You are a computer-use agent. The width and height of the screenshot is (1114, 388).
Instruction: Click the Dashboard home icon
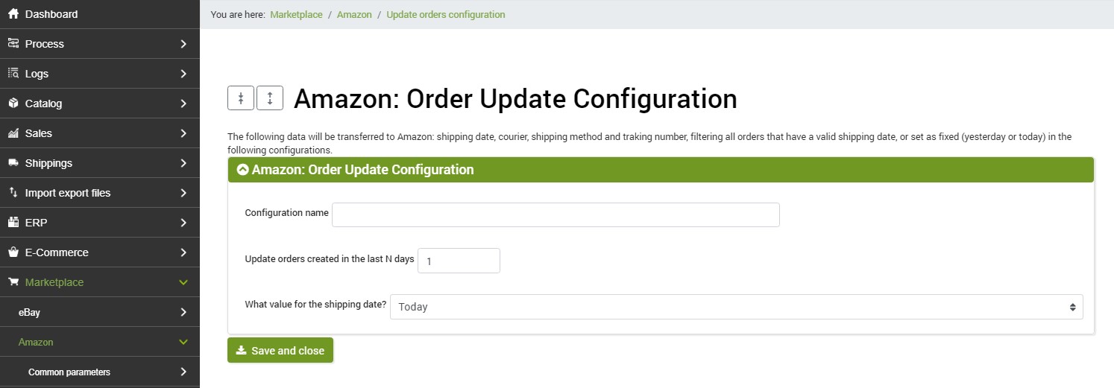click(13, 14)
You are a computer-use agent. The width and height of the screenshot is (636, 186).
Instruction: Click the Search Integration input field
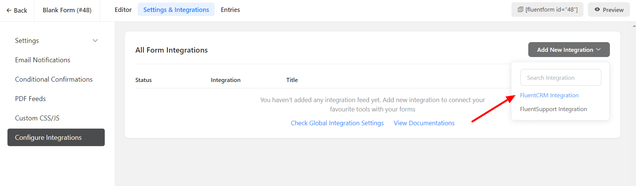[560, 78]
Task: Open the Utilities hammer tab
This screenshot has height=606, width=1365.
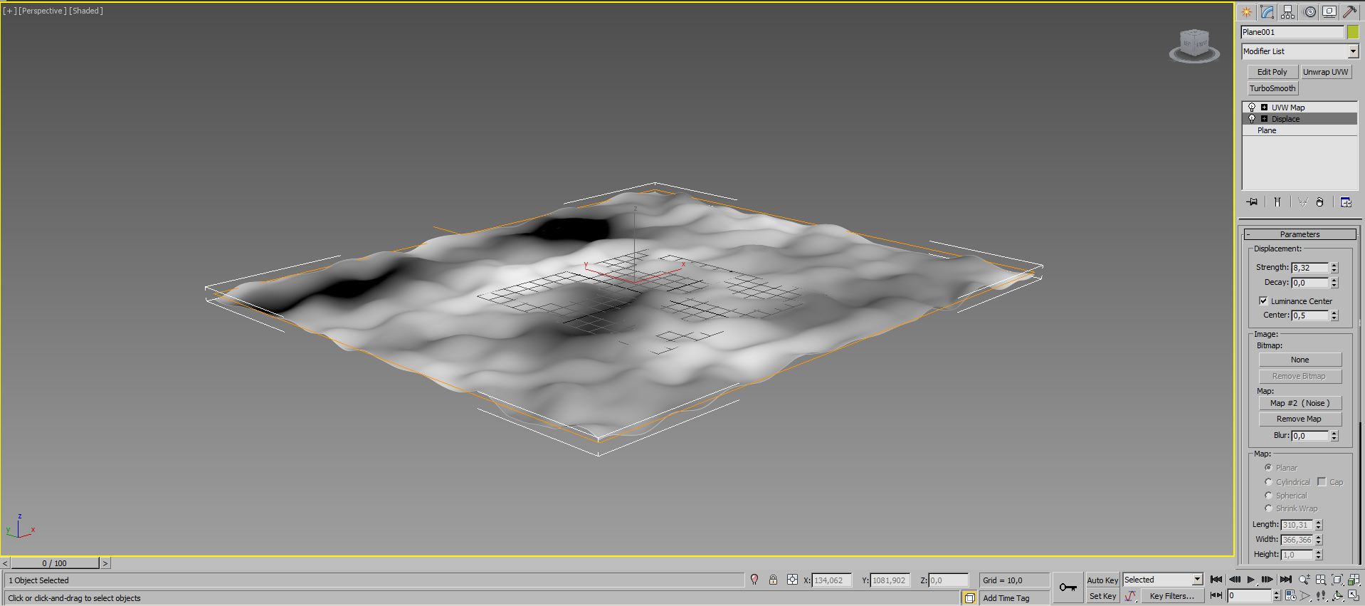Action: click(1349, 12)
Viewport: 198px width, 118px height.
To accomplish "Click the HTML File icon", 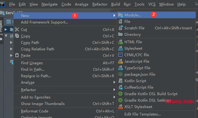I will click(x=120, y=42).
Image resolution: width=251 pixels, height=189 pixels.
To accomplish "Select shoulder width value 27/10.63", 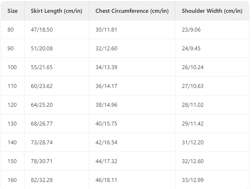I will pyautogui.click(x=192, y=86).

========================

§ YOUR TASK: Without the pictures, write out the lines from the beginning of the entries through the line with "is (636, 186).".

§ COMPLETED EXERCISE:
You are a computer-use agent. The width and height of the screenshot is (1114, 388).
Instruction: Click the Dashboard home icon
click(13, 14)
You are a computer-use agent. The width and height of the screenshot is (636, 186).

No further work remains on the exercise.